_Exercise text_
★ ★ ★ ★
I feel like our mother betrayed us. It’s hard to remember the person she was before "the thirst" consumed her; before the liquor became stronger than the shared blood that ran through our veins. Blood is thicker than water, but I’m guessing that’s not true for alcohol. I realize now she had a choice to make between her drug and her daughters, and she chose the one that directly benefited her the most.
What gave her the right to bail on motherhood?
God's sweet, beautiful grace filled in the cracks of my sisters and I's broken hearts. We have often said in conversation that God, “Poured His grace right over our heads,” filling in our cracks with the rain of mercy. The grace of God is glue for the broken. God loved us as little girls and He loves us now. He’s never left or forsaken His daughters.
“However, I consider my life worth nothing to me; my only aim is to finish the race and complete the task the Lord Jesus has given me—the task of testifying to the good news of God’s grace.”
-Acts 20:24 (NIV)
The grief I've felt in my life has been a difficult journey. I wanted to go directly from victim to “healed”. Wanting to be the kind of woman who could make it through life with or without her mother by her side. It felt as if life should stop when things were complicated but life went on. The sun still rose and set, the moon and stars still sparkled in the night, while the weeds continued to peek between the cracks in my driveway.
Life continued on and so would I.
“Cast your cares on the Lord and he will sustain you; he will never let the righteous be shaken.”
-Psalm 55:22 (NIV)
I know I'm blessed when I turn around to see how far I’ve come. My sisters and I were bent and broke but we survived. We lived beautiful and broken moments in a beautifully broken life. By God’s grace we thrived; His love never failed us.
And you know, bravery doesn’t always mean standing and fighting something. Sometimes, the bravest thing we can do is sit, rest and take all God has for us. While the cloud of our mother's drug and alcohol addiction covered our family in darkness, God's mercy was a new dawn to the darkness we grew up in. All the sin, filth and shame were washed away and we began again, walking with our Father in His beautiful grace and light! It was raining grace and we danced in the beautiful rain without umbrellas.
The last chapter in my book is love letters I wrote to my family, friends and readers. This is the letter I wrote to my mother:
Standing beside your bed in hospice, watching you fade, I was numb. I carry a lot of numbness still, the same that I have felt most of my life and that which was magnified after you died. Numb to me always felt better than pain. Sometimes I needed you more than I needed my next heartbeat, my next breath. The peace of not having a mother still hasn’t come, but God’s grace continues. I will continue to abide in it.
★ ★ ★ ★
_Supplied information_
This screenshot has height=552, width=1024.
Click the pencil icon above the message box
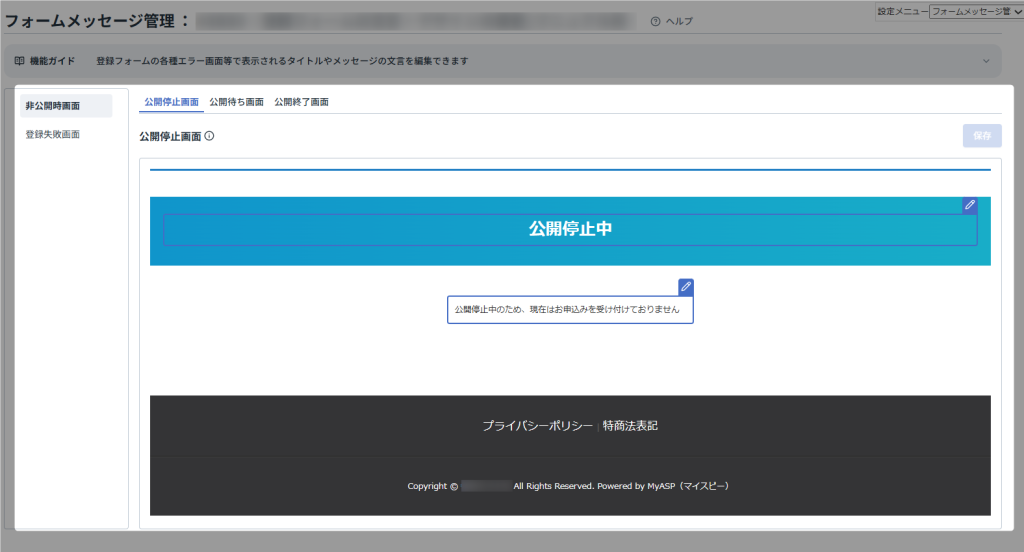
★ ★ ★ ★
_Tasks_
1. Reproduce word for word the part of the reflection on the mother's addiction that opens with the words containing "The grief I've" and closes with "so would I.".
2. Summarize the reflection on the mother's addiction in two sentences.
3. Answer these questions using the reflection on the mother's addiction:
(a) What does the writer call the grace of God for the broken?
(b) What makes up the last chapter of the writer's book?
(c) Where was the writer standing while watching the mother fade?

_Responses to the tasks_
1.
The grief I've felt in my life has been a difficult journey. I wanted to go directly from victim to “healed”. Wanting to be the kind of woman who could make it through life with or without her mother by her side. It felt as if life should stop when things were complicated but life went on. The sun still rose and set, the moon and stars still sparkled in the night, while the weeds continued to peek between the cracks in my driveway.
Life continued on and so would I.

2. The writer feels betrayed by a mother who chose alcohol over her daughters, and recalls grief in which life went on even when things were complicated. The writer credits God's grace with filling the cracks in the sisters' broken hearts so they survived and thrived, and ends with a letter to the mother about standing numb beside her hospice bed.

3.
(a) Glue.
(b) Love letters the writer wrote to family, friends and readers.
(c) Beside the mother's bed in hospice.